— BEGIN Material for the task —

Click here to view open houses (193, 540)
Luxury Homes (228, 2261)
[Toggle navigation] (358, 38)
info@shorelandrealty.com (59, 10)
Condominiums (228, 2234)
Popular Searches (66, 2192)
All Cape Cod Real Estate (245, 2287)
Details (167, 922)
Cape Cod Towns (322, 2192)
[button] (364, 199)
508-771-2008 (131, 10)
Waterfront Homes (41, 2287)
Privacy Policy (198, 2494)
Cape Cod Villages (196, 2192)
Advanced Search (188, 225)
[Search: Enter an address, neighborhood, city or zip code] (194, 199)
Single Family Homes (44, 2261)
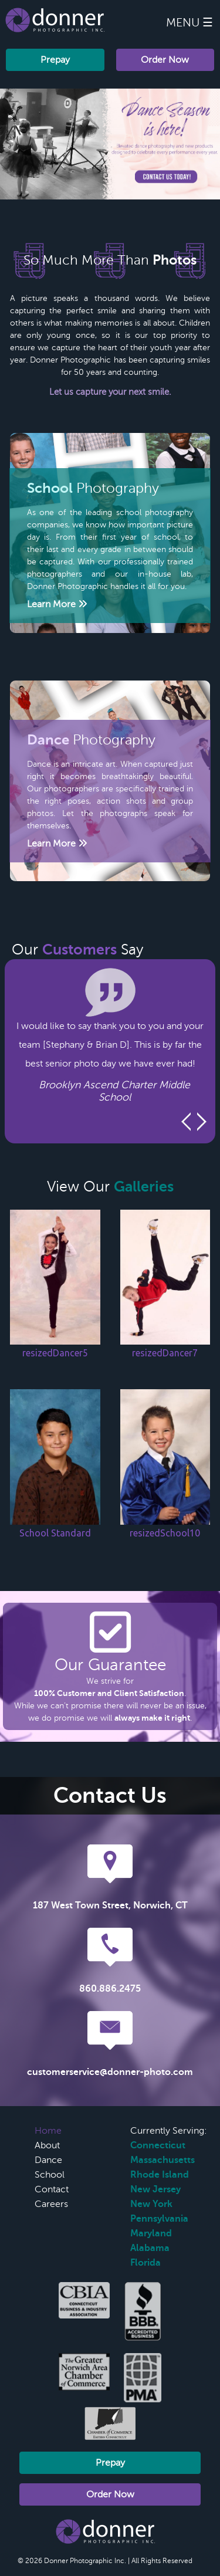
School (50, 2174)
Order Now (165, 60)
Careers (51, 2204)
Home (48, 2130)
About (47, 2145)
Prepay (55, 60)
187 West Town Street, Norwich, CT (110, 1905)
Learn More (57, 604)
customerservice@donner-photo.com (110, 2072)
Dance (48, 2160)
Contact (52, 2189)
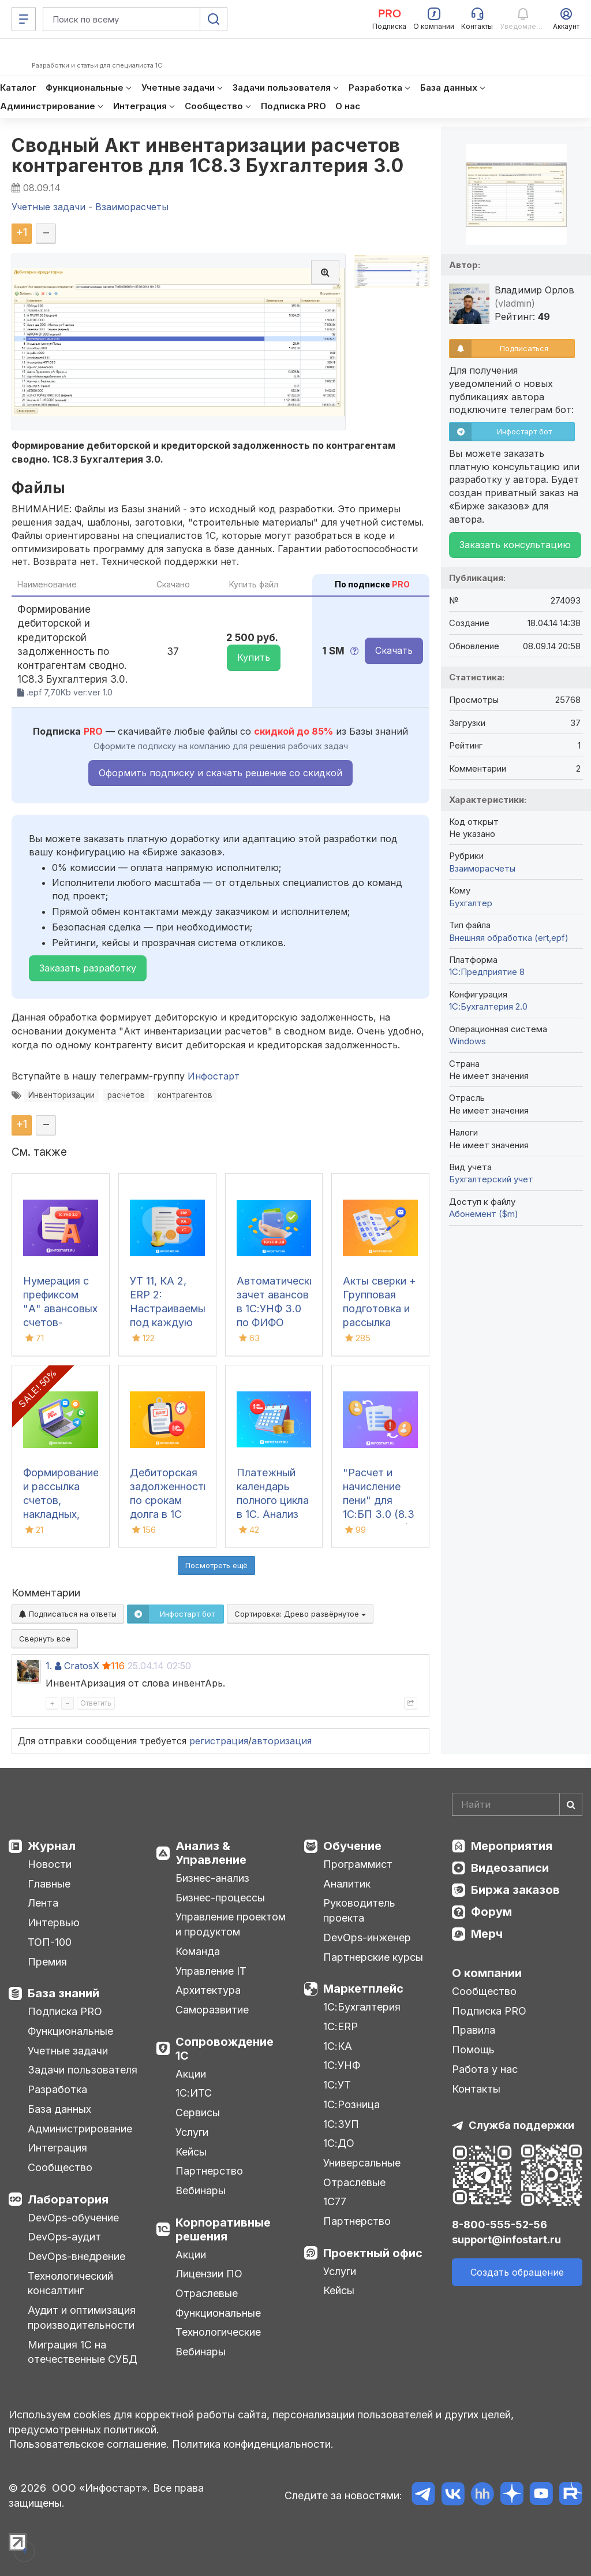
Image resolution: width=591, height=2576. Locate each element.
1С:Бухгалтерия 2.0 (488, 1006)
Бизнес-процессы (220, 1898)
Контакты (476, 2089)
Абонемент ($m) (483, 1213)
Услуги (191, 2132)
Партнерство (209, 2171)
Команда (197, 1951)
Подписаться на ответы (68, 1613)
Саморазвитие (212, 2010)
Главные (49, 1884)
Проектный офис (372, 2253)
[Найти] (570, 1804)
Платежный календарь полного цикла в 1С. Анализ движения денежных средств (273, 1514)
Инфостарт (214, 1076)
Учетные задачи (68, 2051)
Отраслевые (206, 2293)
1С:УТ (337, 2085)
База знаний (63, 1993)
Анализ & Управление (210, 1853)
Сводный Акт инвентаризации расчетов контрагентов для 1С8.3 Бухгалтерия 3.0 (207, 155)
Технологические (218, 2332)
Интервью (54, 1922)
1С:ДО (338, 2143)
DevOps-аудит (64, 2237)
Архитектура (208, 1990)
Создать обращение (517, 2272)
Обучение (352, 1846)
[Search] (517, 1804)
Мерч (487, 1934)
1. (49, 1666)
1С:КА (337, 2046)
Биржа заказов (515, 1890)
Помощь (473, 2049)
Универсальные (362, 2163)
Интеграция (57, 2148)
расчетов (126, 1095)
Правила (473, 2030)
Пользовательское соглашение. (89, 2444)
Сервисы (197, 2112)
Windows (467, 1041)
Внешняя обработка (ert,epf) (508, 937)
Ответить (95, 1703)
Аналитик (347, 1884)
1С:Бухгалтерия (362, 2007)
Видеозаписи (510, 1868)
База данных (59, 2109)
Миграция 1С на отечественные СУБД (82, 2352)
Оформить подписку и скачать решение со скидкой (220, 773)
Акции (190, 2074)
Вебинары (200, 2190)
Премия (47, 1962)
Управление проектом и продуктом (230, 1924)
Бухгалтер (470, 903)
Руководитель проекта (359, 1910)
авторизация (282, 1741)
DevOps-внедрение (76, 2256)
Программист (357, 1864)
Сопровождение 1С (224, 2049)
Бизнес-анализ (212, 1878)
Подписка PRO (65, 2011)
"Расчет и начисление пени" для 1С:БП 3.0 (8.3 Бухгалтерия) (378, 1500)
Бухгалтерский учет (491, 1179)
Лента (43, 1903)
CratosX (81, 1666)
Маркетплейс (363, 1989)
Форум (491, 1912)
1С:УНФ (341, 2065)
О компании (487, 1973)
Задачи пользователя (82, 2070)
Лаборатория (68, 2199)
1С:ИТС (193, 2093)
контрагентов (185, 1095)
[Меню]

— END Material for the task —

*What is expected*
Render every line of the rows above as a Markdown table with the columns "No." and "Line", numbering each line. Leave out blank lines and the picture placeholders.

*Solution*
| No. | Line |
|---|---|
| 1 | Click here to view open houses (193, 540) |
| 2 | Luxury Homes (228, 2261) |
| 3 | [Toggle navigation] (358, 38) |
| 4 | info@shorelandrealty.com (59, 10) |
| 5 | Condominiums (228, 2234) |
| 6 | Popular Searches (66, 2192) |
| 7 | All Cape Cod Real Estate (245, 2287) |
| 8 | Details (167, 922) |
| 9 | Cape Cod Towns (322, 2192) |
| 10 | [button] (364, 199) |
| 11 | 508-771-2008 (131, 10) |
| 12 | Waterfront Homes (41, 2287) |
| 13 | Privacy Policy (198, 2494) |
| 14 | Cape Cod Villages (196, 2192) |
| 15 | Advanced Search (188, 225) |
| 16 | [Search: Enter an address, neighborhood, city or zip code] (194, 199) |
| 17 | Single Family Homes (44, 2261) |
| 18 | School (50, 2174) |
| 19 | Order Now (165, 60) |
| 20 | Careers (51, 2204) |
| 21 | Home (48, 2130) |
| 22 | About (47, 2145) |
| 23 | Prepay (55, 60) |
| 24 | 187 West Town Street, Norwich, CT (110, 1905) |
| 25 | Learn More (57, 604) |
| 26 | customerservice@donner-photo.com (110, 2072) |
| 27 | Dance (48, 2160) |
| 28 | Contact (52, 2189) |
| 29 | Image resolution: width=591, height=2576. Locate each element. |
| 30 | 1С:Бухгалтерия 2.0 (488, 1006) |
| 31 | Бизнес-процессы (220, 1898) |
| 32 | Контакты (476, 2089) |
| 33 | Абонемент ($m) (483, 1213) |
| 34 | Услуги (191, 2132) |
| 35 | Партнерство (209, 2171) |
| 36 | Команда (197, 1951) |
| 37 | Подписаться на ответы (68, 1613) |
| 38 | Саморазвитие (212, 2010) |
| 39 | Главные (49, 1884) |
| 40 | Проектный офис (372, 2253) |
| 41 | [Найти] (570, 1804) |
| 42 | Платежный календарь полного цикла в 1С. Анализ движения денежных средств (273, 1514) |
| 43 | Инфостарт (214, 1076) |
| 44 | Учетные задачи (68, 2051) |
| 45 | Отраслевые (206, 2293) |
| 46 | 1С:УТ (337, 2085) |
| 47 | База знаний (63, 1993) |
| 48 | Анализ & Управление (210, 1853) |
| 49 | Сводный Акт инвентаризации расчетов контрагентов для 1С8.3 Бухгалтерия 3.0 (207, 155) |
| 50 | Технологические (218, 2332) |
| 51 | Интервью (54, 1922) |
| 52 | 1С:ДО (338, 2143) |
| 53 | DevOps-аудит (64, 2237) |
| 54 | Архитектура (208, 1990) |
| 55 | Создать обращение (517, 2272) |
| 56 | Обучение (352, 1846) |
| 57 | [Search] (517, 1804) |
| 58 | Мерч (487, 1934) |
| 59 | 1. (49, 1666) |
| 60 | 1С:КА (337, 2046) |
| 61 | Биржа заказов (515, 1890) |
| 62 | Помощь (473, 2049) |
| 63 | Универсальные (362, 2163) |
| 64 | Интеграция (57, 2148) |
| 65 | расчетов (126, 1095) |
| 66 | Правила (473, 2030) |
| 67 | Пользовательское соглашение. (89, 2444) |
| 68 | Сервисы (197, 2112) |
| 69 | Windows (467, 1041) |
| 70 | Внешняя обработка (ert,epf) (508, 937) |
| 71 | Ответить (95, 1703) |
| 72 | Аналитик (347, 1884) |
| 73 | 1С:Бухгалтерия (362, 2007) |
| 74 | Видеозаписи (510, 1868) |
| 75 | База данных (59, 2109) |
| 76 | Миграция 1С на отечественные СУБД (82, 2352) |
| 77 | Оформить подписку и скачать решение со скидкой (220, 773) |
| 78 | Акции (190, 2074) |
| 79 | Вебинары (200, 2190) |
| 80 | Премия (47, 1962) |
| 81 | Управление проектом и продуктом (230, 1924) |
| 82 | Бухгалтер (470, 903) |
| 83 | Руководитель проекта (359, 1910) |
| 84 | авторизация (282, 1741) |
| 85 | DevOps-внедрение (76, 2256) |
| 86 | Программист (357, 1864) |
| 87 | Сопровождение 1С (224, 2049) |
| 88 | Бизнес-анализ (212, 1878) |
| 89 | Подписка PRO (65, 2011) |
| 90 | "Расчет и начисление пени" для 1С:БП 3.0 (8.3 Бухгалтерия) (378, 1500) |
| 91 | Бухгалтерский учет (491, 1179) |
| 92 | Лента (43, 1903) |
| 93 | CratosX (81, 1666) |
| 94 | Маркетплейс (363, 1989) |
| 95 | Форум (491, 1912) |
| 96 | 1С:УНФ (341, 2065) |
| 97 | О компании (487, 1973) |
| 98 | Задачи пользователя (82, 2070) |
| 99 | Лаборатория (68, 2199) |
| 100 | 1С:ИТС (193, 2093) |
| 101 | контрагентов (185, 1095) |
| 102 | [Меню] |